I first read The Thirty Nine Steps when I was twelve, on a sheep-tracked hillside covered in golden tussock grass above the little village of Havelock North, in New Zealand’s Hawkes Bay region, and from the moment Richard Hannay returned to his flat in Langham Place to find Scudder pinned to the floor with a knife through his heart, I was hooked. I devoured all the other Hannay adventures, and then went on to another of Buchan’s heroes, the staid, respectable lawyer Sir Edward Leithen. And through him I came to The Dancing Floor, a thriller set on the myth-haunted Greek island of Plakos that became the inspiration for Hydros in The Age of Olympus.

Buchan’s novel tells how Edward Leithen met and befriended a young man named Vernon Milburne, who was afflicted by a dream which recurred on a specific date every year.

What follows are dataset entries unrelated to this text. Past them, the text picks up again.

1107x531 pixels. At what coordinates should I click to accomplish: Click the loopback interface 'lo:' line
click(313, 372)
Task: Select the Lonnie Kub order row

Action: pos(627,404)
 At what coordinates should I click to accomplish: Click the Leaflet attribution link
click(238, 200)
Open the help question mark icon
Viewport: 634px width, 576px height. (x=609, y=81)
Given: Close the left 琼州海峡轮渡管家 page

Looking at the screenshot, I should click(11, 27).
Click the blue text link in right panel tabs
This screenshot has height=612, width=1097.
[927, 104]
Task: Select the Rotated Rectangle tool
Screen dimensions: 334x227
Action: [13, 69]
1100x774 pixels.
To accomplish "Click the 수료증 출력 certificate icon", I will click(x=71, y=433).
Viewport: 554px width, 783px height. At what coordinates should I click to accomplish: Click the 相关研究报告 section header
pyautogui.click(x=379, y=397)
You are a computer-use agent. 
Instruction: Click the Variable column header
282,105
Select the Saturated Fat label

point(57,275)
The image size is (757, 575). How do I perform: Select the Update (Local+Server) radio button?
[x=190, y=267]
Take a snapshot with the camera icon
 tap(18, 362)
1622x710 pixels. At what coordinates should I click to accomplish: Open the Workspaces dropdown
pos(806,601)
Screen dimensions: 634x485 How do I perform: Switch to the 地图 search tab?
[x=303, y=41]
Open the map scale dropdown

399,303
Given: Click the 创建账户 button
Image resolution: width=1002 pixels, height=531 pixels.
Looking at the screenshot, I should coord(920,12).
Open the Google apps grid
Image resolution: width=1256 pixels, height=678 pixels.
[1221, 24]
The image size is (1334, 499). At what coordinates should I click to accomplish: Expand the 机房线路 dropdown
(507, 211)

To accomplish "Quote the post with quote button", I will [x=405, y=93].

In the dream Milburne is in an empty house, menaced by something that comes closer and closer every year, one room at a time. He’s convinced that a dreadful finale awaits him him when the thing that haunts him enters the last room. Through Milburne, Edward Leithen also meets a beautiful young girl, Kore Arabin, who has inherited a mansion on the Greek island of Plakos from her father, and is determined to reclaim it.

Despite the fact that she begins to realise that her father committed terrible crimes there, and the islanders are convinced that any daughter of his must be evil too.

And a suitable candidate for ritual sacrifice.

The finale of the novel comes about when Milburne’s recurring nightmare becomes real, and both young people find themselves on the island, caught up in an ancient ritual which threatens to cost them both their lives. It’s a terrific action thriller, shot through with the supernatural and bringing the 20th century AD and the 10th century BC into terrifying collision. It was once described as the first novel adopt the ideas laid out in Sir James Frazer’s magisterial study of mythology and religion, The Golden Bough, published between 1890 and 1915.

But as much as anything it was the atmosphere of The Dancing Floor that I wanted to capture when I wrote The Age of Olympus – the feeling of being in a timeless place, where, intoxicated by the scent of the pine forests, dazed by the chirping of cicadas, surrounded by the blue Aegean and drugged by the heat, there’s an almost tangible connection to the ancestors who saw Athena and Pan flitting through the dappled shade.

Duncan Forrester has a foot in both worlds. On one level, as a former Special Operations Executive agent who has fought his way through World War Two, he knows the real world and how to survive in it. But he’s also a student of ancient history, whose understanding of the past depends on his ability to understand the gods, goddesses and monsters ancient peoples believed in. To be who he is he has to be sensitive to long-lost superstitions. To survive he must also be resistant to them.

Edward Leithen, like Richard Hannay, is an establishment figure like Buchan himself: a top lawyer who moves in the best circles and knows how government and society work because his best friends are part of it. Duncan Forrester, by contrast, has fought his way up from the fish docks of Hull to the cloisters of Oxford. His surprisingly wide range of connections is a result of a combination of his academic contacts and the extraordinary range of people, from Ian Fleming to Thor Heyerdahl, he met during the war.

All intensified by the contacts he makes during his post-war adventures, starting with Ian Fleming in The Age of Treachery. Although the establishment was still strong in 1945, it was much more open than it had been before the war – and that’s what makes Forrester’s extraordinary career possible. He’s as much a part of the newly-evolving post-war Britain as Hannay or Leithen were of their much more staid era.

But as well as being a man of his time, he has a powerful psychic connection to the deep past: which nowhere has a stronger effect than on the island of Hydros in The Age of Olympus.